They know each other, visit each other´s art studios, appreciate and despise each other. They exhibit together, are in the same associations, have the same gallery owners and collectors. They are united by their rebellion against the conventions of the art business. They feel the urge to free forms and colors from the constraints of realistic painting. Instead, they want to express sensations, feelings and thoughts. "Brücke" and "Blauer Reiter" marked the beginning of modernism in Germany.
Major works by these two leading Expressionist groups are brought together in the Buchheim Museum in a lavish exhibition of paintings. The project could only succeed at this high level through a cooperation of the Buchheim Museum with the Kunstsammlungen Chemnitz and the Von der Heydt-Museum Wuppertal. All three museums have contributed from their extensive Expressionist collections. Prominent loans from European private collections and museums, including the Lenbachhaus in Munich, the Stedelijk Museum Amsterdam and the Zentrum Paul Klee in Bern, complement the presentation.
The exhibition offers a fresh look at paintings from the years between 1905 and 1914 by Ernst Ludwig Kirchner, Karl Schmidt-Rottluff, Erich Heckel, Max Pechstein, Emil Nolde, Otto Mueller, and Fritz Bleyl for the "Brücke," as well as Marianne von Werefkin, Alexej von Jawlensky, Wassily Kandinsky, Gabriele Münter, Franz Marc, August Macke, Paul Klee, and Heinrich Campendonk for the "Blaue Reiter."
For the first time, the dialogue between the artists of both formations is staged in this density and quality. Despite all the similarities, there are also striking differences. For example, there are different opinions as to whether the Expressionist style should be articulated in recognizable motifs of reality or in pure, abstract forms. The exhibited pictures surprise with the realization that this dividing line runs less between the groups than within them.

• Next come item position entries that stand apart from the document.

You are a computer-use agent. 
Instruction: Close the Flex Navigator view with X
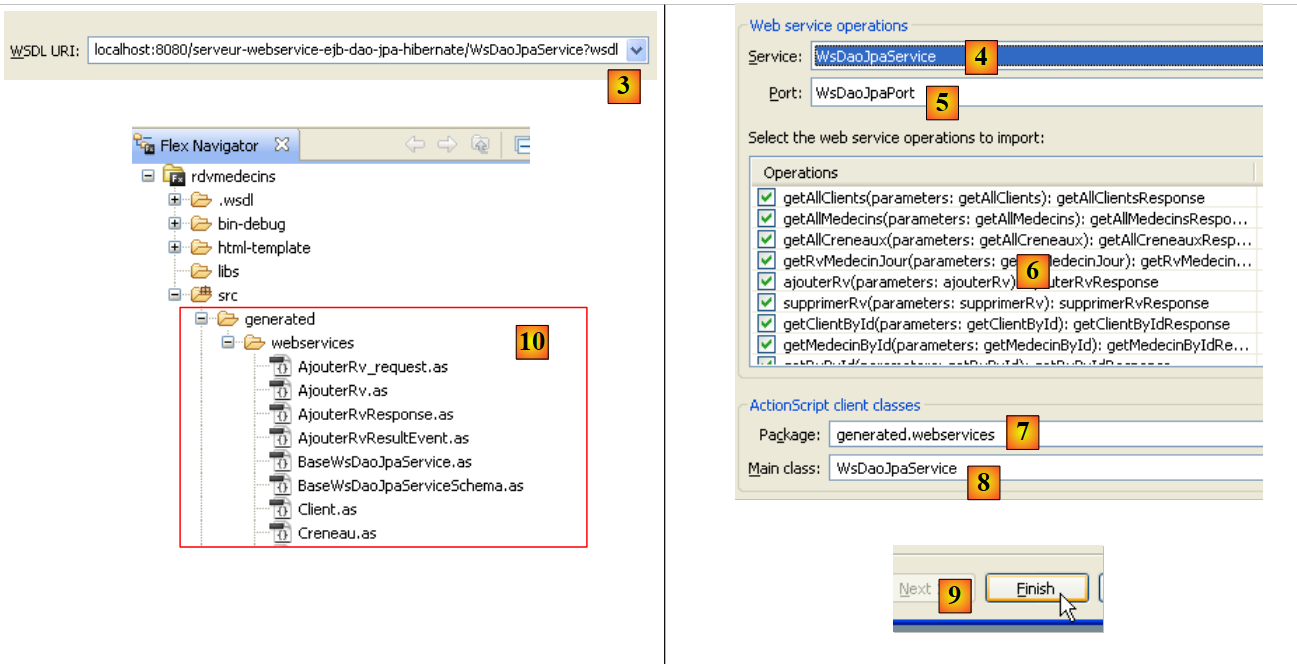pyautogui.click(x=282, y=145)
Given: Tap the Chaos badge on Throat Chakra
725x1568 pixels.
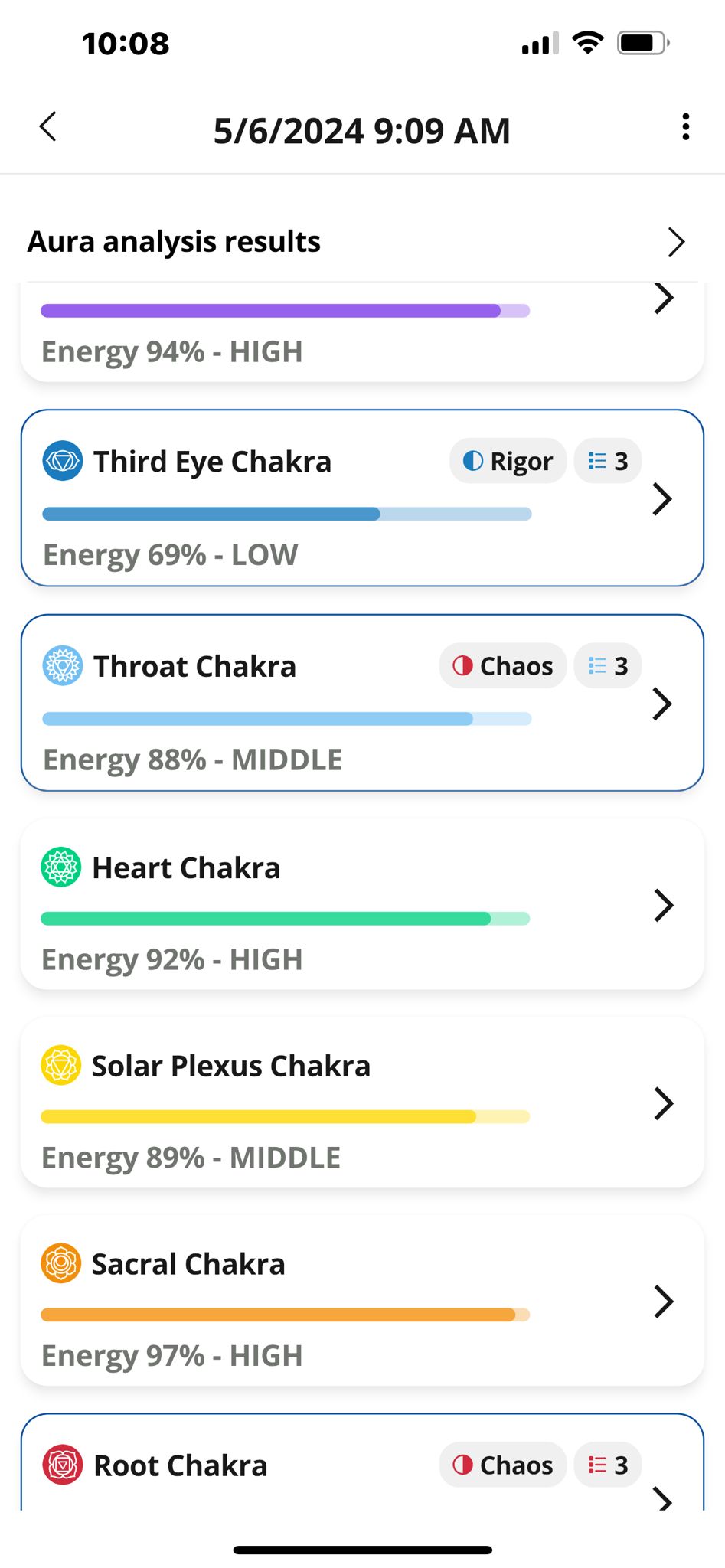Looking at the screenshot, I should pos(502,666).
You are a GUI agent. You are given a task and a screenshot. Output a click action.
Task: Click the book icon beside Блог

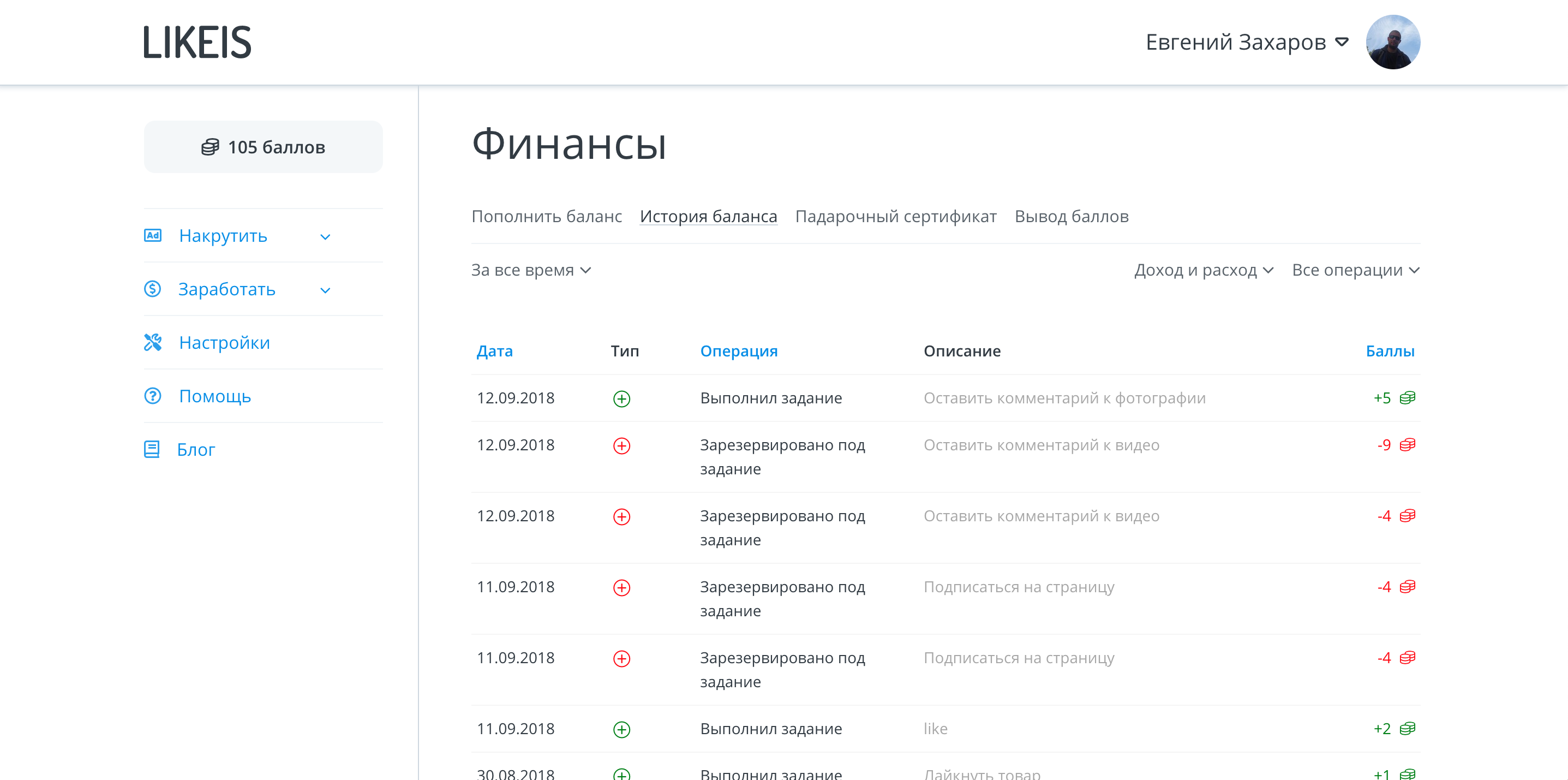[152, 449]
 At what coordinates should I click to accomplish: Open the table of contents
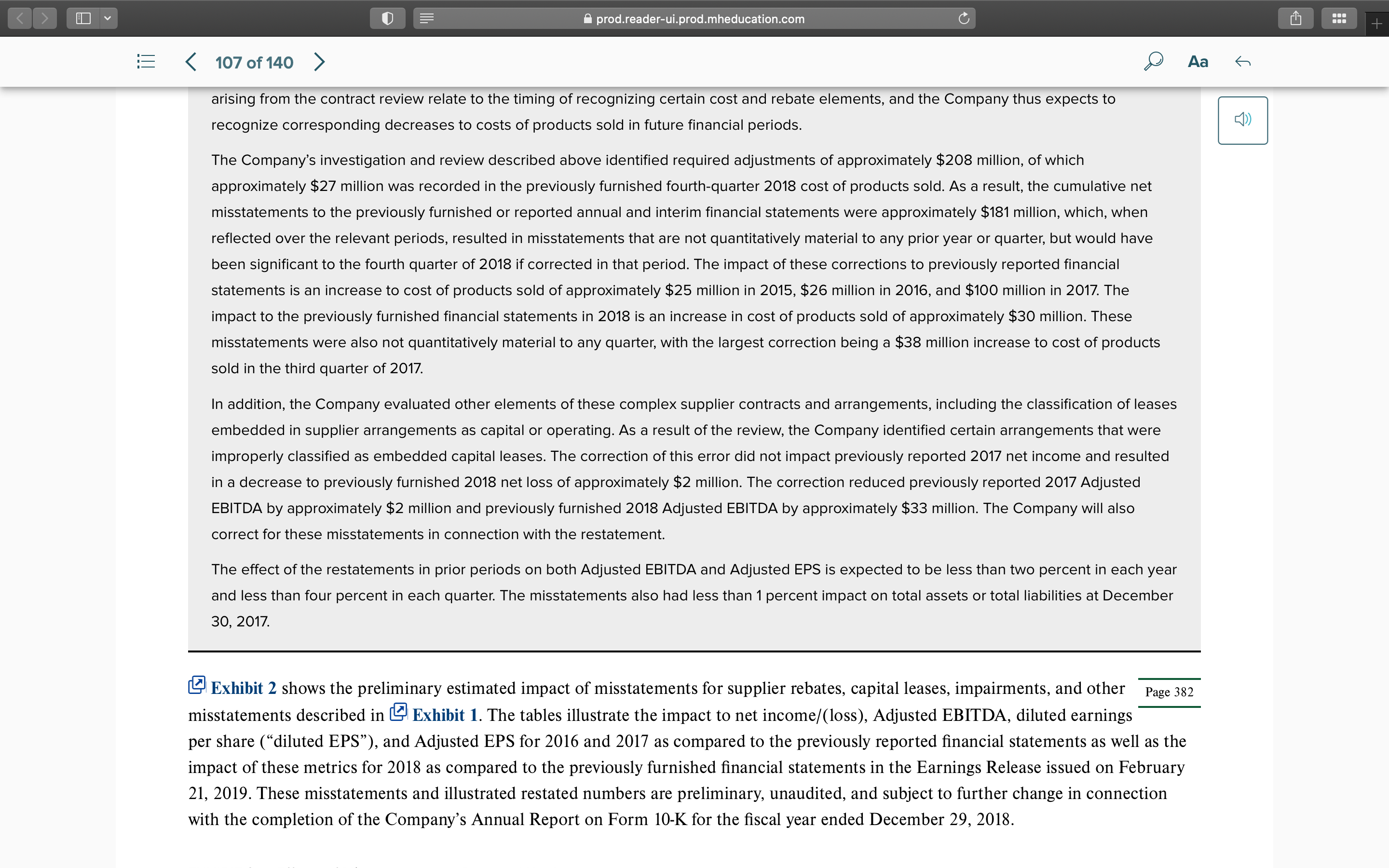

Thus this major exhibition, together with the catalog published by Wienand-Verlag, represents a re-examination of German Expressionism at the height of our times. Aspects of postcolonialism, gender studies, social history, and the history of political reception are also taken into account. In Buchheim's words, however, this exhibition event is above all: "A celebration for the eyes!"